Profil de recherche – Hormones, microbiome et immunité innée

Interactions entre les hormones sexuelles, le microbiome et l'immunité innée dans l'appareil génital féminin : impact sur les réponses immunitaires muqueuses et la susceptibilité au VIH

Photo : Dre Charu Kaushic

Chez les femmes, le risque biologique d'infection à VIH est beaucoup plus élevé que chez les hommes, et la majorité des femmes contractent l'infection à VIH par contact sexuel. Il a été démontré que les hormones sexuelles féminines et les contraceptifs hormonaux ont une incidence sur la capacité du VIH d'infecter les voies génitales féminines. Même si nous ne savons pas exactement comment ces hormones influent sur l'infection à VIH, nous savons que les hormones sexuelles déterminent la capacité du système immunitaire à lutter contre l'infection à VIH dans les voies génitales. Nous savons aussi qu'une combinaison d'hormones sexuelles et de bonnes bactéries a une incidence importante sur la colonisation vaginale.
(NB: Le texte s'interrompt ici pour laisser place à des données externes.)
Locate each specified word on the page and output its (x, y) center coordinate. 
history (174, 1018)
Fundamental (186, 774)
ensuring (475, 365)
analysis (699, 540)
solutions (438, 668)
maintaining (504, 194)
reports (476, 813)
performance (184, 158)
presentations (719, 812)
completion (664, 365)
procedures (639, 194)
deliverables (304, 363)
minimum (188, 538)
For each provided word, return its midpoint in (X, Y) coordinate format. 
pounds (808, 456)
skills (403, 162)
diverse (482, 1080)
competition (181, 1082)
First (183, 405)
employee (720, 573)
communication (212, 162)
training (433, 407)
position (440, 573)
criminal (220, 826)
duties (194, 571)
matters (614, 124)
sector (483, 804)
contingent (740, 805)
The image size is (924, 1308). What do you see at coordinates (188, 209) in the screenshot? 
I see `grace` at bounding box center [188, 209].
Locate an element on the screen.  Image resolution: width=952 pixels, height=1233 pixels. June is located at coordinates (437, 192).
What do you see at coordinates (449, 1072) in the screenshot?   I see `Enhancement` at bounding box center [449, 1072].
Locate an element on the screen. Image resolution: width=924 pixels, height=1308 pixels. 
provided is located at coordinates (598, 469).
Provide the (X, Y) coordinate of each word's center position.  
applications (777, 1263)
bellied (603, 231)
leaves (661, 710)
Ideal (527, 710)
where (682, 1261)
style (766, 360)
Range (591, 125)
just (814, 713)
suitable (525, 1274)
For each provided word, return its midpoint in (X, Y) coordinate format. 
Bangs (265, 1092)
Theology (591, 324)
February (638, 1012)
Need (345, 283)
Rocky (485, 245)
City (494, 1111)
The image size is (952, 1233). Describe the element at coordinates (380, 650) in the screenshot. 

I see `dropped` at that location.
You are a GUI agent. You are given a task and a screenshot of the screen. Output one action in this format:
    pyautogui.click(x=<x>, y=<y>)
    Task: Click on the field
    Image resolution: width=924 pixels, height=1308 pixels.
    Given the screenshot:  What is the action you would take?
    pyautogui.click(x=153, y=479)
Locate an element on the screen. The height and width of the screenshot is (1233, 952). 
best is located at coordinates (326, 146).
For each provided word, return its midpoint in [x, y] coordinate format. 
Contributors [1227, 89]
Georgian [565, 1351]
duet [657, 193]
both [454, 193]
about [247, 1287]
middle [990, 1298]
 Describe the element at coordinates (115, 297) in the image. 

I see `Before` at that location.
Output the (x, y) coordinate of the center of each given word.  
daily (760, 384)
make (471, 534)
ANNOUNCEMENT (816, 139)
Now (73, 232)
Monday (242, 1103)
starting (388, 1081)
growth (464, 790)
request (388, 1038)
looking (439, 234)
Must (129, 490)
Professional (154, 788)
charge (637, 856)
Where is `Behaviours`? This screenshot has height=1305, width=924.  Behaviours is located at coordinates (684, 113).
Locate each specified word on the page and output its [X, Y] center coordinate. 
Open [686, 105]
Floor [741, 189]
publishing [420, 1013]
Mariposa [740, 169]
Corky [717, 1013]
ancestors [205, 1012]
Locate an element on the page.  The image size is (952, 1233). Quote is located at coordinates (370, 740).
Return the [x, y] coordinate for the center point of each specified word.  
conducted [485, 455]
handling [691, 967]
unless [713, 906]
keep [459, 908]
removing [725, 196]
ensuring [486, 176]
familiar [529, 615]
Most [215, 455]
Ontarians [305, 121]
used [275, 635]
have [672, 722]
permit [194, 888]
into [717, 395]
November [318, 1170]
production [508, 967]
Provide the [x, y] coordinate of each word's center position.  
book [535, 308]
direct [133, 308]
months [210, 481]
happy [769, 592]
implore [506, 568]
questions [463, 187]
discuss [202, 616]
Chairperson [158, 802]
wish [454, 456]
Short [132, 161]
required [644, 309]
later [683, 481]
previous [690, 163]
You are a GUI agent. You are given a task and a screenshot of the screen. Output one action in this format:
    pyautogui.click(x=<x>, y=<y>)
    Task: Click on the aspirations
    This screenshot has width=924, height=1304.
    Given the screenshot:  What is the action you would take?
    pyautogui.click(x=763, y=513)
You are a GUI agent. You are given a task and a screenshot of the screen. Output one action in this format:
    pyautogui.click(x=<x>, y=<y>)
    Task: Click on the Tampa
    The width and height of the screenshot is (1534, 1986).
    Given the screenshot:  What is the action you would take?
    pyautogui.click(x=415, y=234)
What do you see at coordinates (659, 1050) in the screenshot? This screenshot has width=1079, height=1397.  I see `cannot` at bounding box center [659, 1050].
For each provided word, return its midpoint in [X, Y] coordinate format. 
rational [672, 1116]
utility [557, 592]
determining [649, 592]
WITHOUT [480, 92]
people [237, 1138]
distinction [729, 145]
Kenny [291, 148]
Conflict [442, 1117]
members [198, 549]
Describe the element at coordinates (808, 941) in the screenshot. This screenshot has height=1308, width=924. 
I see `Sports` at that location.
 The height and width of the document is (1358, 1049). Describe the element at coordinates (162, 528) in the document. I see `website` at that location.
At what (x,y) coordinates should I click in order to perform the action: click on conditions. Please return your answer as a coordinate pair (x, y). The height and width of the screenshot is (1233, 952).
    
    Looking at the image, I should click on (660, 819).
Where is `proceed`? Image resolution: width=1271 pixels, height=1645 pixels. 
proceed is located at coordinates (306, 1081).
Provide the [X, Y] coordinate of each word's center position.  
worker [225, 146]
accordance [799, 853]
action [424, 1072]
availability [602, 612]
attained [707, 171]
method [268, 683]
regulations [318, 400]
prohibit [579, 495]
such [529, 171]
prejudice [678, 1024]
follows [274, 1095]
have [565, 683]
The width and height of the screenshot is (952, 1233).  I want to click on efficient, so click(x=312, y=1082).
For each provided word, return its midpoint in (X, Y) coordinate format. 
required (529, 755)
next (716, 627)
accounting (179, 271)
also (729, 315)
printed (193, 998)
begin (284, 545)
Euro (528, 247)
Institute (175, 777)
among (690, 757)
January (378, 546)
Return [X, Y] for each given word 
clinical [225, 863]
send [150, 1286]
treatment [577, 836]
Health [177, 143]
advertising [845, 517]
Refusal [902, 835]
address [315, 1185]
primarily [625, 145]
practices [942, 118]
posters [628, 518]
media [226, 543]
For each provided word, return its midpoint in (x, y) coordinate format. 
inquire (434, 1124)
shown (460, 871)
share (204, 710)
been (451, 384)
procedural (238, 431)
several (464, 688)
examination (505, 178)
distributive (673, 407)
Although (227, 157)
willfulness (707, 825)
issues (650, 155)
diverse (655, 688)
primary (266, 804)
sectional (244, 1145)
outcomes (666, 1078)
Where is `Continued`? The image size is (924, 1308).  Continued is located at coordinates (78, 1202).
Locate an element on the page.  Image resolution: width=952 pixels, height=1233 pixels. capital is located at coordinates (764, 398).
Lorsqu'il y a déséquilibre de la microflore vaginale saine, il se produit de l'inflammation dans les voies génitales, ce qui augmente le risque d'infection à VIH.

Les études seront menées par une équipe de scientifiques et de cliniciens en consultation avec les membres de la communauté des laboratoires de recherche de l'Université McMaster et de l'Université du Manitoba, et en collaboration avec des cliniques au Kenya et la clinique Women's Health in Women's Hand à Toronto. En combinant des études cliniques et des expériences sur des animaux, l'équipe tentera de déterminer si les contraceptifs hormonaux à base de progestérone rendent la microflore vaginale « moins saine » et causent plus d'inflammation dans les voies génitales, ce qui pourrait accroître le risque d'infection à VIH. La seconde approche consistera à administrer directement des probiotiques ou de petites quantités d'œstrogènes durant les études cliniques et chez les modèles animaux afin de déterminer si cela rend la microflore vaginale plus saine et, par conséquent, diminue le risque de contracter le VIH.

Les études proposées dans le cadre de cette subvention d'équipe offrent une approche novatrice qui pourrait diminuer l'inflammation et la susceptibilité à l'infection à VIH en modifiant le milieu hormonal local et/ou en rééquilibrant la microflore vaginale à l'aide de probiotiques.